Qui police la police? À lire le rapport dévastateur de la protectrice du citoyen sur les enquêtes lors d'incidents impliquant des policiers, on a l'impression que, malgré les appels répétés au grand ménage dans le domaine, la poussière continue de s'accumuler. Et que sans un changement profond de culture et de pratiques, l'absence de réponse claire à cette question fondamentale continuera de mettre à rude épreuve la confiance des citoyens.

Le titre du rapport évoque sans les nommer les maux qui minent le système: Pour un processus crédible, transparent et impartial qui inspire confiance et respect. Sous-entendu: les enquêtes actuelles de la police sur la police ne sont, aux yeux du public, ni crédibles, ni transparentes, ni impartiales. Par le fait même, elles n'inspirent pas toujours la confiance et le respect.

 

Le problème, ce n'est pas que les enquêtes de police sur la police soient nécessairement mal faites, prend bien soin de préciser le rapport. Le problème, c'est que l'on n'a aucune garantie qu'elles le sont. Or, cette garantie est cruciale tant pour le citoyen, qui doit avoir confiance en ses policiers, que pour les policiers, dont la crédibilité peut être ternie. En ce sens, dans ses recommandations, la protectrice du citoyen ne fait pas que protéger le citoyen. Elle veut aussi s'assurer de protéger la crédibilité du policier.

Si le débat a été ravivé par la mort de Fredy Villanueva à Montréal-Nord, il est loin d'être nouveau. Extrait des audiences du Comité sur les relations entre les services policiers et les minorités, il y a plus de 20 ans: «Il y a des impératifs de transparence et de crédibilité qui ne sont présentement pas respectés. (...) Ce n'est pas que le travail soit mal fait. Quand bien même vous auriez le meilleur système du monde, qu'on vous livrerait les meilleures statistiques, si le citoyen n'a pas confiance, on a un problème, Monsieur le président», a dit le président du comité des plaintes du Service de police de la Communauté urbaine de Montréal à la commission Bellemare...en 1988.

Vingt-deux ans plus tard, quoi de neuf? Comment faire en sorte que le citoyen ait confiance? Chose certaine, il faut certainement faire autrement, observe avec raison la protectrice du citoyen après avoir mis en lumière les nombreuses failles du système actuel. De petits coups de plumeau ne suffiront pas à dissiper le nuage de poussière. Tenter de cacher le désordre dans un placard non plus. Il faut sortir le grand balai, comme l'ont déjà recommandé les commissions Bellemare, Corbo et Poitras.

La protectrice du citoyen rappelle notamment qu'il n'y a en ce moment aucune garantie quant à l'impartialité des enquêtes menées en vertu de la politique ministérielle. Il arrive que des enquêteurs traitent différemment les civils et les policiers impliqués dans un incident. C'est ce qui s'est passé dans l'affaire Villanueva. Les témoins civils ont été isolés et plusieurs ont été interrogés le soir même. Mais pas les policiers.

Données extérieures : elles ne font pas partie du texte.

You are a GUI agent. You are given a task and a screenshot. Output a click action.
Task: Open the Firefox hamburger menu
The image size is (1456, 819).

«Nous, les policiers, on est honnêtes», a dit l'agent de la Sûreté du Québec responsable de l'enquête pour justifier cette façon de faire. À quoi bon une enquête, alors?

Que faire pour garantir impartialité et transparence? S'inspirant entre autres du modèle ontarien, la protectrice du citoyen recommande la création d'un bureau des enquêtes spéciales, indépendant des services de police. Un bureau constitué de policiers à la retraite et de civils qualifiés qui, à long terme, seraient majoritaires.

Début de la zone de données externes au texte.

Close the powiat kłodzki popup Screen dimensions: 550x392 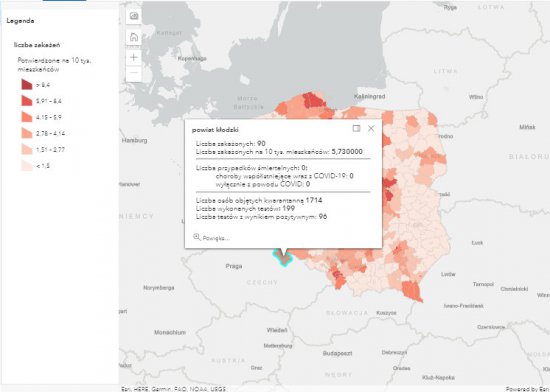371,128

Même si le modèle ontarien est loin d'être parfait, la proposition mérite d'être étudiée sérieusement par le ministre de la Sécurité publique Jacques Dupuis. Mais pour qu'il ait envie de le faire, encore faudrait-il qu'il reconnaisse les failles du système actuel. «À ma connaissance à moi, les enquêtes qui sont faites par les corps de police sur des corps de police sont faites de façon objective», a-t-il dit mardi lors d'un point de presse. Si le ministre considère que le fait de traiter différemment les citoyens et les policiers dans une enquête criminelle - parce que «nous, les policiers, on est honnêtes» -, il aurait intérêt à revoir sa définition de l'objectivité.